Initial Observations on Role Modeling Imagery Practice

Not long ago I finished up a semester on role modeling imagery and practice as part of the contemplative psychotherapy program at the Nalanda Institute. These next few posts will explain this type of imagery practice and its therapeutic use in non-Buddhist communities. I am using the Tantric Buddhist visualization practices of Indo-Tibetan Buddhism as a model. I have practiced this meditation over the years and am familiar with its form. I will provide some audio guided instructions for this type of meditation in future posts.
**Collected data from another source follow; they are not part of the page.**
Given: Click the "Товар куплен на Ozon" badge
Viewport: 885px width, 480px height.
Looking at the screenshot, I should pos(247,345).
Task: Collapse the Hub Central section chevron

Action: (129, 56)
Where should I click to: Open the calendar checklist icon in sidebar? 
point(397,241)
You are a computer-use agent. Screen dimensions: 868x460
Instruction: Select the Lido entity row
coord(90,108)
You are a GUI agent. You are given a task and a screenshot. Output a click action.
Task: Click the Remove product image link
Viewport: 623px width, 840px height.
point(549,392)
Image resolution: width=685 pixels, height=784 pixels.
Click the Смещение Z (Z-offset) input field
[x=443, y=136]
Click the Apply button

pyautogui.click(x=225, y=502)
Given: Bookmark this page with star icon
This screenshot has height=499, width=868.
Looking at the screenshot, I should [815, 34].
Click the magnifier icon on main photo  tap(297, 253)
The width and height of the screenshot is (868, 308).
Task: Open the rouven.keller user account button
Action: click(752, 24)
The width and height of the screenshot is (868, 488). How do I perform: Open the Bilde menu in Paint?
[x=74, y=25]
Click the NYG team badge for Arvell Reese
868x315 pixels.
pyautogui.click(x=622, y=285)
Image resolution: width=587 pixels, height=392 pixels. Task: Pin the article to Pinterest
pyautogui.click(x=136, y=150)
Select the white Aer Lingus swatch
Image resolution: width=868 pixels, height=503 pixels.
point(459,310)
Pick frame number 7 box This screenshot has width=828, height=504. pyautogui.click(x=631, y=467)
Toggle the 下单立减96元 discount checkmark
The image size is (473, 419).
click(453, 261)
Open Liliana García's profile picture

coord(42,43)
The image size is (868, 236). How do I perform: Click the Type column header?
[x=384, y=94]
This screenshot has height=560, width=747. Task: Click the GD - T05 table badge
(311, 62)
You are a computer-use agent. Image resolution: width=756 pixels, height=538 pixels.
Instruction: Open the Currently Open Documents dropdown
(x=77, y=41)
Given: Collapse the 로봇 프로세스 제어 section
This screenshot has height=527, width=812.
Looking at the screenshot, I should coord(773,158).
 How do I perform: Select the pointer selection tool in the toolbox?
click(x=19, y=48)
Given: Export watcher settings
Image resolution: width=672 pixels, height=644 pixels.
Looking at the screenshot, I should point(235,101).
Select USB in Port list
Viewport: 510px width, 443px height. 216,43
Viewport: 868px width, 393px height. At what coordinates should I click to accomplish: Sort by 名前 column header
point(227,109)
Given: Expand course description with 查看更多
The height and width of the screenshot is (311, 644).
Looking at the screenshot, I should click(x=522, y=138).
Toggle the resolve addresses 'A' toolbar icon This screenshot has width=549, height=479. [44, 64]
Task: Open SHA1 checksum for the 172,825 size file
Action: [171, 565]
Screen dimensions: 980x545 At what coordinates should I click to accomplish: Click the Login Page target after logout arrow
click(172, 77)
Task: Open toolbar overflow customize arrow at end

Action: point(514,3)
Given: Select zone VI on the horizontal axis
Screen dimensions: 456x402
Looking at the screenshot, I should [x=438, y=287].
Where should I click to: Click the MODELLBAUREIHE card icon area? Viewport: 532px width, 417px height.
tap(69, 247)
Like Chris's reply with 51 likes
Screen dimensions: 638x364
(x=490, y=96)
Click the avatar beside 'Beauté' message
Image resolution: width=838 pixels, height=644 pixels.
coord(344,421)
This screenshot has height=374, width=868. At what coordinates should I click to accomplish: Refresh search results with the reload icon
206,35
What is Role Modeling Imagery Practice?

Role modeling (known as deity practice) in the Tibetan Buddhist tradition involves borrowing and ultimately integrating the desirable qualities of a realized being (real or imagined), in order to act more as they would in response to their internal stimuli and engagement with the world. A realized being may be simply defined as someone or some being who possesses openness and inner strength to a high degree. The role model also provides support that ultimately translates to your own inner support. In essence, you are borrowing the fortified and developed nervous system of a hero-like figure to fortify your own nervous system. As Loizzo would say, this practice is a multifaceted approach involving breath, body, imagery and sound or the content of the nervous system, in order to heal the nervous system.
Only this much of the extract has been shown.